Every weekday morning, I'd be up and at 'em, clocking in at the farm by 5 a.m. The chickens and pigs needed feeding, and I was the lad for the job. By 7:30, I'd be back home, quickly changing out of my farm clothes to catch the bus for the long ride to school. Weekends were even more gruelling, filled with the delightful task of shovelling chicken poo and cleaning pig pens. It was hard, dirty work, but I was earning my keep—one shilling and sixpence an hour.
I was diligent, putting in the hours and doing a fantastic job. Even after school, I'd head back to the farm for a couple more hours of work. Then one day, Jim hired a new guy, a man in his 30s. He did half the work I did but earned a whopping five shillings an hour. The injustice of it all gnawed at me.

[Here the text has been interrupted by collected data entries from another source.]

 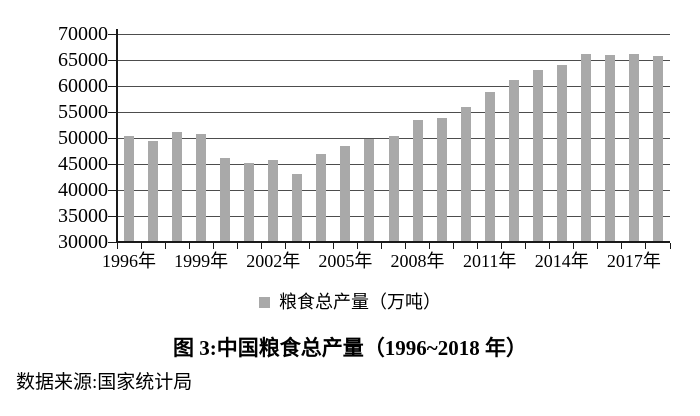 I want to click on bar-1998年, so click(x=178, y=186).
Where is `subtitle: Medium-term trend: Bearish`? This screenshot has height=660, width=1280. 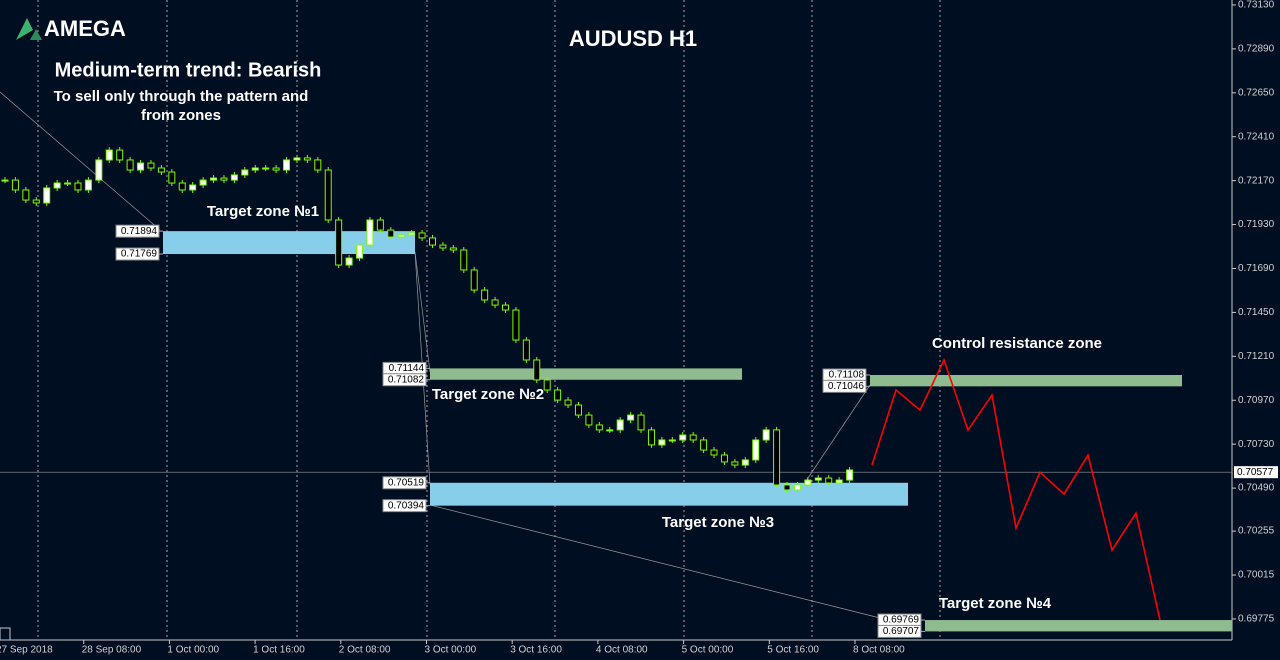 subtitle: Medium-term trend: Bearish is located at coordinates (188, 70).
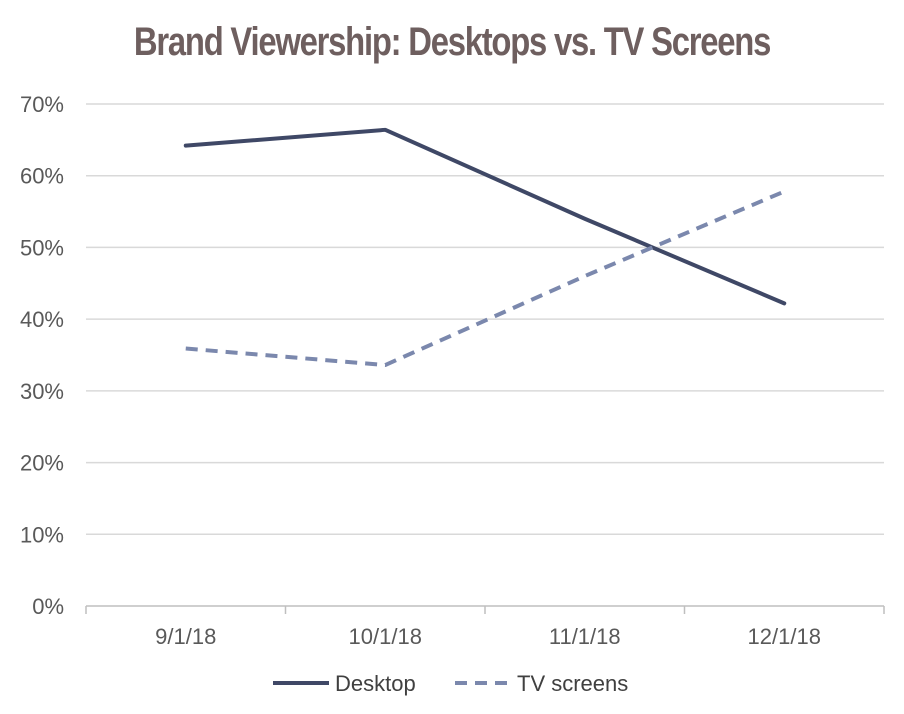 The width and height of the screenshot is (904, 714). Describe the element at coordinates (42, 464) in the screenshot. I see `y-tick-label: 20%` at that location.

Summoning all the courage I could muster, I approached Jim for a raise. My hands were clammy, my voice shaky, but I needed to stand up for myself. "Could I get two shillings and sixpence an hour? Half a crown?" I asked, hopeful for a bit of fairness.
Jim's answer was a resounding "no." I was flabbergasted. All that hard work, the early mornings, the endless shovelling, and this was how I was repaid? I made my decision right then and there—I left.
In hindsight, Jim was the foolish one. He lost a hardworking employee over a mere shilling. But for me, it was a lesson learned the hard way, a lesson about the value of work and the importance of standing up for what's fair, even when you're knee-deep in muck.